Personne ne se risque à évaluer l’impact de la seconde présidence Trump sur les marchés tant les promesses sont aussi nombreuses que contradictoires. C’est bien dans l’exécution des mesures que le marché tranchera et l’Europe pourrait même tirer son épingle du jeu.Faut-il avoir peur de Donald Trump ? « Pour résumer, Trump c'est le prédateur en haut de la chaîne alimentaire », avance Bruno Cavalier, chef économiste chez Oddo BHF. Et dans cette loi de la jungle qui s'annonce, l'alternative est soit de montrer sa force, soit d'échapper au prédateur. En ce jour de l'investiture du candidat MAGA (Make America Great Again), l'aile la plus extrémiste du Parti républicain, qui est également - ô ironie- le jour férié de célébration de Martin Luther King, le monde retient son souffle. Les premiers jours du règne Trump 2 seront, à ne pas douter, un feu d'artifice d'annonces dans tous les sens, dont quelques migrants illégaux feront probablement les frais à New York ou à Chicago.
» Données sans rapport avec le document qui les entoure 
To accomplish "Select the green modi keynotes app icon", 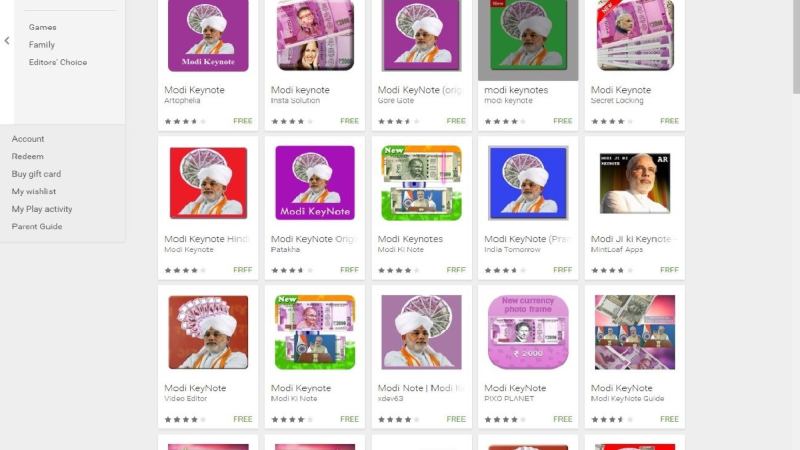I will [528, 35].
Sur les marchés, l'ambiance est également tendue. Les actions américaines chères, très chères même avec une prime de risque négative, et la remontée des rendements sur la dette souveraine, avec un climat très volatil, rendent en effet les investisseurs nerveux.
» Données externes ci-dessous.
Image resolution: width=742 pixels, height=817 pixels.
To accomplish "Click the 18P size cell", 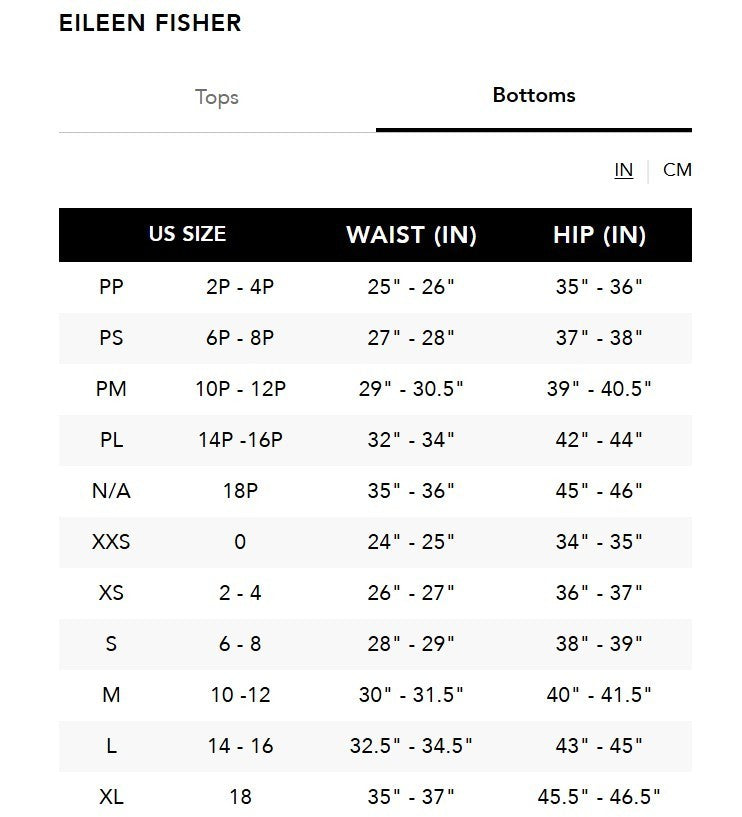I will pyautogui.click(x=240, y=491).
Un agenda connu, une exécution inconnue
Certes, l'indice boursier américain S&P 500 a affiché vendredi dernier sa meilleure semaine depuis l'élection de Donald Trump. Une élection qui a, rappelons-le, été perçue de manière très positive pour les actions américaines, sur fond de promesses de déréglementation et de baisses d'impôts, et très négative pour les actions européennes, sous les menaces de droits de douane, drainant ainsi beaucoup d'argent provenant du monde entier vers Wall Street.
Et maintenant ? C'est l'incertitude qui domine. Tout le monde connaît pourtant l'agenda de Trump lors de son premier mandat. Et l'agenda de son second mandat sera grosso modo le même, en plus fort, en plus radical.